Task statement:
Repeat the whole listing word for word, skipping pictures.

Data to use START

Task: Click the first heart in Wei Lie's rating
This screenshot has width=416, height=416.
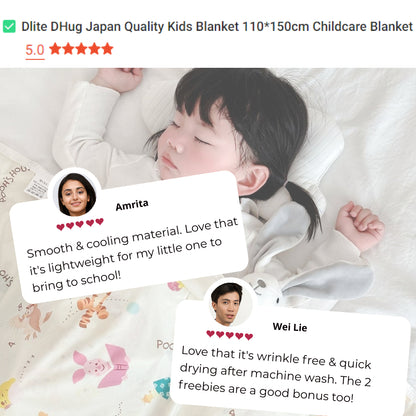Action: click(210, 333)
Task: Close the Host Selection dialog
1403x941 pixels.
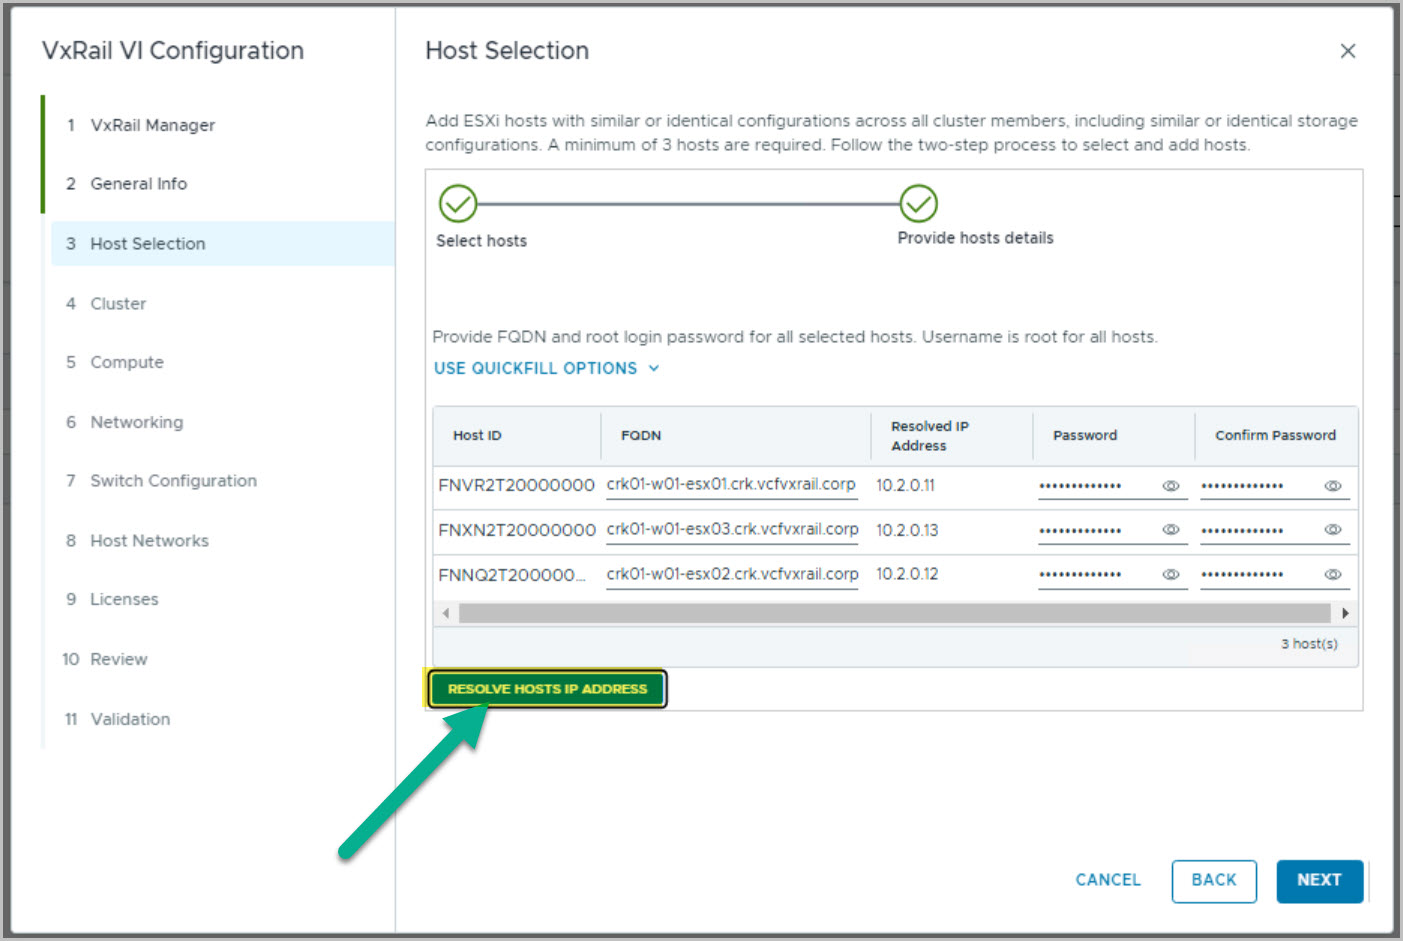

Data to use END

Exercise output:
Task: Click the first heart in Wei Lie's rating
This screenshot has width=416, height=416.
Action: click(210, 333)
Task: Close the Host Selection dialog
1403x941 pixels.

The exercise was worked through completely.